The increase in diabetes is a major threat to health and economic development in the 21st century, as stated by the United Nation’s Millennium Development Goals. In 2013, 380 million people worldwide had diabetes, and almost 600 million are expected to have it by 2035. Diabetes is the major cause of nontraumatic amputation and blindness in developed countries. It is also an expensive disease. In the United States, one in five dollars for health care is spent on diabetes. Net losses in national income from diabetes amount to hundreds of billions of international dollars in China and India. Clearly, novel therapies are required.
The burden for the patients, their care providers, and national economies drives the search for novel treatments, as new technologies may provide crucial human and economic benefits. One recent approach is continuous health monitoring, such as continuous glucose monitoring (CGM). A striking example is the recent proposal by Google: a biosensor implanted into contact lenses to determine tear glucose levels and transmit the data to a pump in the patient’s body. The pump will inject the required level of insulin, the missing hormone. This device circumvents the multiple daily blood tests and injections currently necessary with certain types of diabetes. Will the diabetes problem be solved simply by a contact lens? Well, life may be more complex.
Let’s have a look at what diabetes is to grasp the problem. There are two major forms of the disease: type 1, caused by the destruction of insulin-producing beta-cells in the pancreatic islets, and type 2, caused by insufficient insulin release and reduced efficacy of the hormone. Type 2, the major form, is often found in older patients, and a panel of lifestyle interventions and drug therapies are available as treatment. In contrast, type 1 surfaces earlier in life and requires hormone replacement therapy by insulin injections. As insulin is extremely potent and can cause brain damage and death by hypoglycemia, glucose levels have to be controlled very precisely, requiring constant blood sampling, which is a cumbersome burden for patients. Although fewer patients are afflicted with type 1 diabetes, still some 80,000 children develop the disease each year and numbers are on the rise. This situation provides a strong impetus to develop CGM via sensors that determine the amount of insulin to be injected. A number of different physicochemical methods have been explored for noninvasive approaches: surface-enhanced Raman, thermal or impedance spectroscopy, fluorescence, reverse iontophoresis, and photoacoustic or electromagnetic sensing. In general, these approaches are elegant but suffer from lack of specificity, problems in miniaturization, or provoke major local reactions impeding their use.

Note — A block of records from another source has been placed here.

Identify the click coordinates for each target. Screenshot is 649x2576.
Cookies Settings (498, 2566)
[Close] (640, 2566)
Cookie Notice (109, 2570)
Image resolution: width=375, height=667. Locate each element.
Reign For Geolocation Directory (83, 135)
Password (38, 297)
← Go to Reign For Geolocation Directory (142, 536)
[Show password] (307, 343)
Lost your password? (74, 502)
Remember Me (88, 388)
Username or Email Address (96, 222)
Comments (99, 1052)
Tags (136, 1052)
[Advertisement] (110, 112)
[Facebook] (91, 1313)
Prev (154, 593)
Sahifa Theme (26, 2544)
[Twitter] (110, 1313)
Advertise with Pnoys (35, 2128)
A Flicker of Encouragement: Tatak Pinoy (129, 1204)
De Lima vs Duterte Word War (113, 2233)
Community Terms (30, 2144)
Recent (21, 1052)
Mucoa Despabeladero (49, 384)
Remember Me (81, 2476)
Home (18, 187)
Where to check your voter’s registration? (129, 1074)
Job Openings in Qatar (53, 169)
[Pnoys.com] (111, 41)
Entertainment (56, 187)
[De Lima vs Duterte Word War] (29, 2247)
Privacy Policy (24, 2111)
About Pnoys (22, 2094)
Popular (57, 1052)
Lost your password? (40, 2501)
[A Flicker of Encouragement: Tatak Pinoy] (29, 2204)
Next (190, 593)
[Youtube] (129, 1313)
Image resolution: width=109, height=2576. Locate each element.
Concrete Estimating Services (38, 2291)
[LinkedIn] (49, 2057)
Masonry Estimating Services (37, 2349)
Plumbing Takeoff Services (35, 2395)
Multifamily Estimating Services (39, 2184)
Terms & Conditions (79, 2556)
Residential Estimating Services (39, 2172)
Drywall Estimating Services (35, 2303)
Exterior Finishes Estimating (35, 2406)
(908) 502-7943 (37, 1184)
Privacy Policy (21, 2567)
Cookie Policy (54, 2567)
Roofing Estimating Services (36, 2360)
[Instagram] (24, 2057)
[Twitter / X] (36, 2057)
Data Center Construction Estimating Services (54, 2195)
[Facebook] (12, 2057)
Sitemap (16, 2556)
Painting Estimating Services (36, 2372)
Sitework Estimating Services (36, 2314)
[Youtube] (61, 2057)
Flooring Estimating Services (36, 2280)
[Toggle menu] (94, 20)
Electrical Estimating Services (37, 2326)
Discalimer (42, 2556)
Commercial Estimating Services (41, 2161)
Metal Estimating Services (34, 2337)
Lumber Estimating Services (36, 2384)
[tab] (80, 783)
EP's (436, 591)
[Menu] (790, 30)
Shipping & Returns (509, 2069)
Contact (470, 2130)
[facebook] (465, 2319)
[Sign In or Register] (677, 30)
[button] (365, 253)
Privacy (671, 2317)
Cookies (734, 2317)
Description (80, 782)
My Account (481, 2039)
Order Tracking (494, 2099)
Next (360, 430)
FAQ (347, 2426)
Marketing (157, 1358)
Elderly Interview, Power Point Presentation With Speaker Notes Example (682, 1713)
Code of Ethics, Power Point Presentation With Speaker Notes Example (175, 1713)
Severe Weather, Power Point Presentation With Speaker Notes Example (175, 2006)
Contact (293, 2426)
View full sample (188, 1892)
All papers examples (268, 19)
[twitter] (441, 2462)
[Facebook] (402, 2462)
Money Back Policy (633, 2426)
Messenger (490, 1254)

The accepted medical technology for CGM uses the protein glucose oxidase that generates an oxidation current upon reaction with glucose. Grafting the enzyme on an electrode allows for the determination of oxidation current and, hence, glucose levels. The first clinical devices were employed in hospitals in the 1970s, leading to the concept of the artificial pancreas—an implantable device measuring interstitial blood glucose that drives an insulin pump delivering the hormone via a subcutaneous needle. The first portable continuous glucose monitors to display real-time values became available in 2006. Recent data suggest that these devices not only lift an awesome burden from the patients but also improve their long-term health, an important argument for health insurance reimbursement. Even so, they still show a number of drawbacks such as considerable lag-time and less accuracy in hypoglycemia, a situation that may be life-threatening. Moreover, they work fine between meals but are not able to cope automatically with the rapid increase in glucose after a meal. As they tend to respond late and overdose, this may lead to a downward spike in blood glucose later on. A number of smart algorithms have been developed to improve CGM and insulin therapy. However, the current devices essentially work as an open loop because of the difficulty of finding an adequate pattern to master the complexity of life.
Can the biosensor, the centerpiece of the artificial pancreas, be improved? The current approaches rely on a small building block of cells, a protein. Can we respond better to complexity if we step up one level in the bio part and move to the cells? Indeed, the relevant cells or the micro-organ in our body has been shaped to its current function over a half-billion years of evolution. Thus, part of the work has already been done by nature, and we can perform the next step, the bioengineering, in somewhat less time. With this idea in mind, we recently started out to develop a novel type of hybrid bioelectronic sensor in a multidisciplinary approach between dialectologists, biologists, and microelectronics .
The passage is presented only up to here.